Las primeras décadas del México independiente quedaron marcados por asonadas militares que, inevitablemente, desembocaban en que el gobierno cambiara de manos y el ejército permaneciera en las calles para mantener el orden y proteger al Estado y su buen Gobierno... cosa que nunca lograron. Ni siquiera durante la reforma (el gobierno de Juárez tuvo que huir y reclutar civiles milicianos), ni en la intervención francesa (cuando también se requirió de milicias civiles, como los famosos zcapoaxtlas que pelearon el 5 de mayo) ni en la intervención gringa.

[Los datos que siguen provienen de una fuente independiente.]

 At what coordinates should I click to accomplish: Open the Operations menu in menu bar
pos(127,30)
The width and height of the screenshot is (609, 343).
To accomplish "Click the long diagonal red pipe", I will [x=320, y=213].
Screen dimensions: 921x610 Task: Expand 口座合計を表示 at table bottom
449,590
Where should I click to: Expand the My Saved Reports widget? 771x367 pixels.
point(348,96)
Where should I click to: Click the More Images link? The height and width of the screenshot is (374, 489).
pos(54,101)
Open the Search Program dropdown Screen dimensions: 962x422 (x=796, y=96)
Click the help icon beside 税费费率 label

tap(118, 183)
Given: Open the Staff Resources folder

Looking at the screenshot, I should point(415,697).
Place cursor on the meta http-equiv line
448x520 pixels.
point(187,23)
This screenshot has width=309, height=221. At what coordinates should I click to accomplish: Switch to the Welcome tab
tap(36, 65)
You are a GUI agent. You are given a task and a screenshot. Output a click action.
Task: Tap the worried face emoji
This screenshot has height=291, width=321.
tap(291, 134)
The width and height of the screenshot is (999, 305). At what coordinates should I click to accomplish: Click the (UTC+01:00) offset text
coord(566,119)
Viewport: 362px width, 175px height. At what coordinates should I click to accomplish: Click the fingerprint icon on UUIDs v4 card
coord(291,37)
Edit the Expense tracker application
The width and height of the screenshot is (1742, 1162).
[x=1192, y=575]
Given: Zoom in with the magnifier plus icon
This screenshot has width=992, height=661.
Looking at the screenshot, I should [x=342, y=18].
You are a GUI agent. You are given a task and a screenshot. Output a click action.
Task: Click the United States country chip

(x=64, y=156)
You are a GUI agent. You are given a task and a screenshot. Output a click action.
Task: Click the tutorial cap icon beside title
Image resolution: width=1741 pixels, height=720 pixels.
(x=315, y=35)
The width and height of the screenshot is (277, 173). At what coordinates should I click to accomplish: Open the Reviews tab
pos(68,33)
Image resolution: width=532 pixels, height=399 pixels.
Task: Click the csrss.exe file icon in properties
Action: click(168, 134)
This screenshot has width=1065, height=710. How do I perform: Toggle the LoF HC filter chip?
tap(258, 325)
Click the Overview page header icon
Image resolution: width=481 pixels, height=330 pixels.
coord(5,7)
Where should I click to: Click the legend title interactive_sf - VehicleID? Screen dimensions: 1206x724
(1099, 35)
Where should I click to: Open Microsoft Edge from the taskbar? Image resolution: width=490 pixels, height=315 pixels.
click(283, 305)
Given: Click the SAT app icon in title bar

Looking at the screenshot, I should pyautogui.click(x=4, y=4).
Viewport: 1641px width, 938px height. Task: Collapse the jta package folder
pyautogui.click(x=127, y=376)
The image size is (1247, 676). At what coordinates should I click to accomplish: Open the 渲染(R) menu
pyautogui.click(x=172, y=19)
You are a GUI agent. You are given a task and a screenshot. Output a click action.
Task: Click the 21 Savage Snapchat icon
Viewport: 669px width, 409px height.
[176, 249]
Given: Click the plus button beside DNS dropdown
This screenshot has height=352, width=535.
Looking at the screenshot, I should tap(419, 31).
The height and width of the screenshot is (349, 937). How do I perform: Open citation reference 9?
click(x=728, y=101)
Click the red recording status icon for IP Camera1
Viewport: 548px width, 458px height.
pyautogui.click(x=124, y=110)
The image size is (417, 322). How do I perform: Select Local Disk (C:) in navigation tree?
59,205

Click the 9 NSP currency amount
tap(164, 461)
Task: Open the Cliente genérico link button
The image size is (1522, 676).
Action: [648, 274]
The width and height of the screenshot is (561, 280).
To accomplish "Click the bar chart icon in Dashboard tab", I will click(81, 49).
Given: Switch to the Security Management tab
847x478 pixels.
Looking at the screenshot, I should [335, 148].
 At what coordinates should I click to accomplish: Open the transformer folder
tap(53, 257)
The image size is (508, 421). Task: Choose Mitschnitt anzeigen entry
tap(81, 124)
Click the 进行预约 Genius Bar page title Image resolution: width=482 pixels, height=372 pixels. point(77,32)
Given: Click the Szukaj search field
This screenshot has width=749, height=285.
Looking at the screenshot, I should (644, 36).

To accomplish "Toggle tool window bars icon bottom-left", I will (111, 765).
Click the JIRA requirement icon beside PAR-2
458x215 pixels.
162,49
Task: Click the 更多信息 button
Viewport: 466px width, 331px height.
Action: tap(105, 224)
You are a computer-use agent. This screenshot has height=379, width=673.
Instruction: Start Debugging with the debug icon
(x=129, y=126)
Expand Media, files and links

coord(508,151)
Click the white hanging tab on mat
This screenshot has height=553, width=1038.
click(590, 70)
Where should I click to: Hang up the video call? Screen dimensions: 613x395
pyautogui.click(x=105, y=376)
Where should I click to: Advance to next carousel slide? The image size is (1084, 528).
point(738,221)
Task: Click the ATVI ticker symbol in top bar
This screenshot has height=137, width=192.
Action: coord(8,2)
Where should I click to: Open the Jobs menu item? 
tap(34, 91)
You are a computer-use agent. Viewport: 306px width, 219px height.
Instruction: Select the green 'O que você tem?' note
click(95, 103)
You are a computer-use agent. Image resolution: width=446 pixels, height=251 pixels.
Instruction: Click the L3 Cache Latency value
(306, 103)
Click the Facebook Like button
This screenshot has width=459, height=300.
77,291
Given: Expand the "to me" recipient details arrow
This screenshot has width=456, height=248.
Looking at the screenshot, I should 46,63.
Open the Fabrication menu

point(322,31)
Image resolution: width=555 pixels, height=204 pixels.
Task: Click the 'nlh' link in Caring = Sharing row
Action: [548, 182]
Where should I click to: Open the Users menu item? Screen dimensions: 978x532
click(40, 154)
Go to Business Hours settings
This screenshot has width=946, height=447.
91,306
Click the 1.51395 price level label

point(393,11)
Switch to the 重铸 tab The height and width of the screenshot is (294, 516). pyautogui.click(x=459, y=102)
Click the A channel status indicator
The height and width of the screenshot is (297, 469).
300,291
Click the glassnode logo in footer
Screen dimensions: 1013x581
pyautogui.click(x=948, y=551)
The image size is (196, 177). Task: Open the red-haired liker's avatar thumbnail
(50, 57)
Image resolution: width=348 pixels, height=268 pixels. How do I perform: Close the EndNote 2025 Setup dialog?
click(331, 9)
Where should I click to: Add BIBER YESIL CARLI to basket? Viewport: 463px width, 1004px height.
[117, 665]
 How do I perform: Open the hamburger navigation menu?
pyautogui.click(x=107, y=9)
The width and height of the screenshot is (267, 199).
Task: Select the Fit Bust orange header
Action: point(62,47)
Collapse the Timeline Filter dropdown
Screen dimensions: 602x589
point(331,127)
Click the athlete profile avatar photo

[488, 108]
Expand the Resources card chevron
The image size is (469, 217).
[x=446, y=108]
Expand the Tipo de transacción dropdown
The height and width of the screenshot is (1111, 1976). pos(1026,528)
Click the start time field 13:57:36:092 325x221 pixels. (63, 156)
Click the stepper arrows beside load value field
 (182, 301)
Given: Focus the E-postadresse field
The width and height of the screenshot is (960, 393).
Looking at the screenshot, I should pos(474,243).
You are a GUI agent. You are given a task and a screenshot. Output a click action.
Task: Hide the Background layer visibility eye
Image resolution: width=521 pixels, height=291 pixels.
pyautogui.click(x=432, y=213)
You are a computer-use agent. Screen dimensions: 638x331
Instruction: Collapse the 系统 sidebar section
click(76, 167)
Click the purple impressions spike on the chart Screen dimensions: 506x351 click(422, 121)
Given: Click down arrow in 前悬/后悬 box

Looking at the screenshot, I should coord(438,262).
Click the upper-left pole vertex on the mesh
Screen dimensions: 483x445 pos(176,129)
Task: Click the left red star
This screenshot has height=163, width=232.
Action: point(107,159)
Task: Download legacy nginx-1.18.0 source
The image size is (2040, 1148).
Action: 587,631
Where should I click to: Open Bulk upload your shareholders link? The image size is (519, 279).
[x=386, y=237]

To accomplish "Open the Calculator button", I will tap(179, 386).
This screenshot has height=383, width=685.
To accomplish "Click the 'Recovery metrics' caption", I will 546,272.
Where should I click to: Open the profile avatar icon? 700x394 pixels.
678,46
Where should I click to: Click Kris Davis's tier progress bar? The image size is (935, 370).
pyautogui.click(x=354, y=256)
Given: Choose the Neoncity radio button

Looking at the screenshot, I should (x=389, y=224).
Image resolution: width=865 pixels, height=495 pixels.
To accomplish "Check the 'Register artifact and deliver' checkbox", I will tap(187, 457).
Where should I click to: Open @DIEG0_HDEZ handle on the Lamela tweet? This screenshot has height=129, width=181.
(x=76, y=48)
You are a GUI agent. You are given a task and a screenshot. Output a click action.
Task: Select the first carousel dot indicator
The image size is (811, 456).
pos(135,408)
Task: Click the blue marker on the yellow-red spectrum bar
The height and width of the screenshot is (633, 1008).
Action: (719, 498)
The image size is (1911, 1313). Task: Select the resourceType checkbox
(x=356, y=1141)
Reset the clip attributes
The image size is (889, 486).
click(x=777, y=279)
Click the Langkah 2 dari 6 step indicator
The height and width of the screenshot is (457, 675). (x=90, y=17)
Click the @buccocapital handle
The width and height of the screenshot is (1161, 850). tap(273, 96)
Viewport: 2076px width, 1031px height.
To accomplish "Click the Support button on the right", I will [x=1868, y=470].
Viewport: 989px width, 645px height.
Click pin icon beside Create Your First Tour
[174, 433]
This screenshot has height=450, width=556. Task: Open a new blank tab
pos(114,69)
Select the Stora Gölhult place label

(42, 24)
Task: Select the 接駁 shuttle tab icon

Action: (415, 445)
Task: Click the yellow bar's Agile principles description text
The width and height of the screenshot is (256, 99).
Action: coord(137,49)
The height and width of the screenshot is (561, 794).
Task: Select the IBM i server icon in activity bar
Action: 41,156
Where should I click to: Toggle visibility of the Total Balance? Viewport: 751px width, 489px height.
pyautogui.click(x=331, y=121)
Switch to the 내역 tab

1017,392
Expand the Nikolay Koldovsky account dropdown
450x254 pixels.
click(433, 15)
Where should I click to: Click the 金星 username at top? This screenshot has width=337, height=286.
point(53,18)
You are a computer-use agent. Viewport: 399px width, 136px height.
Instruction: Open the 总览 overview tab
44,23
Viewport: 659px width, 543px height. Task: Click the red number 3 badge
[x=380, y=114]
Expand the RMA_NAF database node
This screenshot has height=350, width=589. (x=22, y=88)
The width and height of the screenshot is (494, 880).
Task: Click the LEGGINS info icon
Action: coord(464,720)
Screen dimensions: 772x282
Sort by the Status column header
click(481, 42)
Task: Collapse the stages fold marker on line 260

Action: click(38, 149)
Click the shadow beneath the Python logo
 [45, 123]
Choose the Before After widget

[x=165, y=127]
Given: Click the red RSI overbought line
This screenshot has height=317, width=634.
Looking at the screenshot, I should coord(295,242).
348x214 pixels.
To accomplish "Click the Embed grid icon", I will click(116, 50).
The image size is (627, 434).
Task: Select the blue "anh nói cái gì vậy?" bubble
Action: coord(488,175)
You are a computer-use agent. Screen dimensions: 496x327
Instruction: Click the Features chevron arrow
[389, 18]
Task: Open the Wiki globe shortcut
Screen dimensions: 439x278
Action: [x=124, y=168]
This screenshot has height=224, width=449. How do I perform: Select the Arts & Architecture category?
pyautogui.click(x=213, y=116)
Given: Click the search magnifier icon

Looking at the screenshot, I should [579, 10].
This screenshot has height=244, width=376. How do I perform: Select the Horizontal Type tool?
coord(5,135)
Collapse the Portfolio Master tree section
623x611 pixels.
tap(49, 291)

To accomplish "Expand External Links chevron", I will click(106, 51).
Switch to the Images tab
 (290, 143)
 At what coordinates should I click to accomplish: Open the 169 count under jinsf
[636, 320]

Y llegamos a la controvertida Pax porfiriana: durante el gobierno de Porfirio Díaz (que llegó después de un golpe de estado contra el gobierno legítimo de Lerdo) el ejército se encargó de reprimir todo movimiento social, toda protesta, toda inconformidad, de mantener al país en "paz". El ejército fracasó en eliminar el descontento social, en cambio cometió actos terribles de vejación y abuso de autoridad. Y ello participó en el descontento que, junto con otras varias causas, desembocó en la Revolución de 1910, y sus varios ejércitos recorriendo el país.

A pesar de la Constitución de 1917, el ejército no volvió de manera efectiva a los cuarteles hasta después de las guerras cristeras, con la institucionalización del partido de Estado (encabezado por generales), y, después, la llegada de los gobiernos civiles en la década de los 40. Las fuerzas armadas, sin embargo, salían de manera frecuente para reprimir protestas y perseguir movimientos sociales ilegalizados, como el de los ferrocarrileros, los profesores o los estudiantes (como en 1968 y la guerra sucia de los 70).

En todas esas etapas el descontento social crecía con el aumento de la presencia de fuerzas armadas (militares y paramilitares) en las calles. Los daños a la población civil aumentaron (pues el uso de la fuerza siempre afecta a la población pacífica, tal como estamos viviendo) y la delincuencia no desapareció ni disminuyeron los movimientos contrarios al Estado. Es decir, lo que se pretende con la militarización nunca se ha conseguido y, por el contrario, la población civil (que es la razón de ser del Estado, del Gobierno y, paradójicamente, de esas fuerzas armadas) ha sufrido daños materiales, físicos y jurídicos (violación sistemática de sus derechos).

En vista de lo que nos enseña la historia, nuestra propia historia, cabe preguntarse si el aumento de la presencia de las fuerzas armadas, tanto militares (ejército, marina) como paramilitares (las diversas corporaciones policiacas), ¿será la estrategia correcta? ¿Los más de 40,000 muertos que van en estos últimos años han sido daños colaterales o son un resultado predecible, históricamente consistente, de esta militarización? ¿O habremos cometido una vez más un viejo error? En mi opinión se es un error histórico. Pero ustedes que seguramente saben más que este ígnaro hocicón, sin duda, tienen su propia opinión. Juzguen ustedes mismos.